ANNELER GÜNÜ KUTLU OLSUN!..
Ömrümüzde bizi belki de karşılıksız seven tek varlık olan tüm annelerimizin “Anneler Günü”nü kutluyoruz.
Annelik; dünyanın en kutsal görevi ve en yüce duygusudur. Annelerimizin bizlere aşıladığı insani değerler, bir ömür boyu yol gösterici olur. Geleceğimizin güvencesi olan çocuklarımızın iyi şekilde yetişmeleri için hiçbir fedakarlıktan kaçınmayan anneler, toplumumuzun en değerli varlıklarıdır.
Bizlere laik ve demokratik Türkiye Cumhuriyeti Devletini armağan eden ve çağdaş Türk kadınını yeniden yaratan Ulu Önderimiz Atatürk’e bugün bir kere daha minnet ve şükranlarımızı sunmak istiyoruz.
Türk Anneler Derneği, Atatürk’ün bıraktığı ilkelerin takipçisi, laik demokratik Cumhuriyetin koruyucusu olacak ve Türkiye Cumhuriyeti’nin sonsuza kadar yaşaması için var gücüyle mücadele edecektir. Anneler olarak, çocuklarımızı ve gençlerimizi ilimde, fende, teknoloji ve sanatta başarılı insanlar olarak yetiştirmeye çalışacağız. Adımlarımız hep ileriye doğru olacaktır.
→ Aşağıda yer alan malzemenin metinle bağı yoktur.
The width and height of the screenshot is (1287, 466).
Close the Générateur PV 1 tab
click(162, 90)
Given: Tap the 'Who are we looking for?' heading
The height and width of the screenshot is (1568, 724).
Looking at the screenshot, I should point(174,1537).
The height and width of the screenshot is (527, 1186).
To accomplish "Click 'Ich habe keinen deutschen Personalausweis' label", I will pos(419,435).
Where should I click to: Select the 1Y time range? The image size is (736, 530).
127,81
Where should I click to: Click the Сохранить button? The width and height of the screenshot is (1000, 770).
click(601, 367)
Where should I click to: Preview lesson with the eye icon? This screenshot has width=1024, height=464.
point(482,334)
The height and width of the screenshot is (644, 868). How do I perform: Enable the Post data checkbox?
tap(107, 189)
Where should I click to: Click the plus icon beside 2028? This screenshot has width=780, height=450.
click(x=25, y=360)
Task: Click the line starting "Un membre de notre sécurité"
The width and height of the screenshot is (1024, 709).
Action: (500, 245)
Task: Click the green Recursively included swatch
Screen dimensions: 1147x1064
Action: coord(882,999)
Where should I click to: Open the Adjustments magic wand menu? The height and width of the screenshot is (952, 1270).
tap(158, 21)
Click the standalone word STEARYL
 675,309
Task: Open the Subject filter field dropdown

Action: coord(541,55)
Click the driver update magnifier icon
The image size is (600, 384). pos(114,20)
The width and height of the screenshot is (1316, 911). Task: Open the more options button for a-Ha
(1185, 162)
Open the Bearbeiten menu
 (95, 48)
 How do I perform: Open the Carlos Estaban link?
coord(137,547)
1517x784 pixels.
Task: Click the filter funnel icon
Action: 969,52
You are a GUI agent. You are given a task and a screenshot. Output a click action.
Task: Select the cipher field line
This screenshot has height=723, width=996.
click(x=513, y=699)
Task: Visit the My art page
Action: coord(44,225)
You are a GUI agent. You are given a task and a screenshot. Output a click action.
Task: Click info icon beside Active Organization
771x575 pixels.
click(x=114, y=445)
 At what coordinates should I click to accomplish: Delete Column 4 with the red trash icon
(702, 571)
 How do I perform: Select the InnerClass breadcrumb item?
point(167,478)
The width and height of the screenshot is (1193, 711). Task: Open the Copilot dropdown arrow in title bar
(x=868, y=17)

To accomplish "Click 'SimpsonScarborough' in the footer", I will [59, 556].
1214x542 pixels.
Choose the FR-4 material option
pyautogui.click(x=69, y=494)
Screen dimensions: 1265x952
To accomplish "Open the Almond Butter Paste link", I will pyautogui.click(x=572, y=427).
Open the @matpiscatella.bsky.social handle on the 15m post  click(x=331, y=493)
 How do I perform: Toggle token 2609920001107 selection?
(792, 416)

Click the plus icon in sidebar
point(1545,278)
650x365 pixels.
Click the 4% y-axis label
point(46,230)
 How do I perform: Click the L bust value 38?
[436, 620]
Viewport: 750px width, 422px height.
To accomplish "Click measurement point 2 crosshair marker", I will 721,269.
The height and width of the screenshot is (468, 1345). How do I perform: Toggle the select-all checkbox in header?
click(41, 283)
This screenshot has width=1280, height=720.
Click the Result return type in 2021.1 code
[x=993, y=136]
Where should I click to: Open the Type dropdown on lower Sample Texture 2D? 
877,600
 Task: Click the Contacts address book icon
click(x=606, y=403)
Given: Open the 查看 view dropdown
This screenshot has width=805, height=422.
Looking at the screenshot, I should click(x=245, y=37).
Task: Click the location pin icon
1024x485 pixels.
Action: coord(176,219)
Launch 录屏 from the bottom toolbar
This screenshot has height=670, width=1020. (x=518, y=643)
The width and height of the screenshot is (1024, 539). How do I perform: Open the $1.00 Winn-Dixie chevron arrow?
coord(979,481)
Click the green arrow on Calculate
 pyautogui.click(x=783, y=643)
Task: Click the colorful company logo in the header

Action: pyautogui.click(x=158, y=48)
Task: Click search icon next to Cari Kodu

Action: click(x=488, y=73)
Bu günlerde birlik ve beraberliğe her zamankinden daha çok ihtiyacımız var. Düşüncelerimizin temelinde; sevgi, özveri, uzlaşma ve hoşgörü olmalıdır.
Demokrasi, farklılıkları kabul eder, ama o farklılıkları kurumlaştırarak ayrılık öğesi haline getirmek, ne demokrasinin işlevidir, ne de toplumun yararınadır. Demokratikleşmeyi “etnik sorun” eksenine yerleştirmeye çalışmak, gerçekçi ve demokratikleşmeyi destekleyici bir tavır değildir. Demokrasi farklı etnik kültürlere sahip olsa dahi, asgari müştereklerde birleşmeyi gerektirir. Demokratik hakların elde edilmesinde herkes, teröre taraf olmadan, geçmişte yaşanan acı tecrübeleri unutmadan, barış ve huzurun sürmesi için mücadele etmelidir. Demokrasi mücadelesi verenler, hukukun üstünlüğü ilkesi çerçevesinde sorunları çözmek için azami gayret göstermelidirler.
Türkiye’nin her yerinde yaşayan vatandaşlar, Anayasamıza göre eşitlik ilkesinden yararlanmaktadırlar. Türkiye Cumhuriyeti Anayasası’nın 10. maddesinde; “Herkes dil, ırk, renk, siyasi düşünce, felsefi inanç, din ve benzeri sebeplerle ayırım gözetilmeksizin kanun önünde eşittir. Hiçbir kimseye, aileye, zümreye veya sınıfa imtiyaz tanınamaz” ilkesi yer almaktadır. Bu esastan hareketle, tüm vatandaşlarımız siyasi, ekonomik ve kültürel yaşamın her alanına özgürce katılabilmektedirler.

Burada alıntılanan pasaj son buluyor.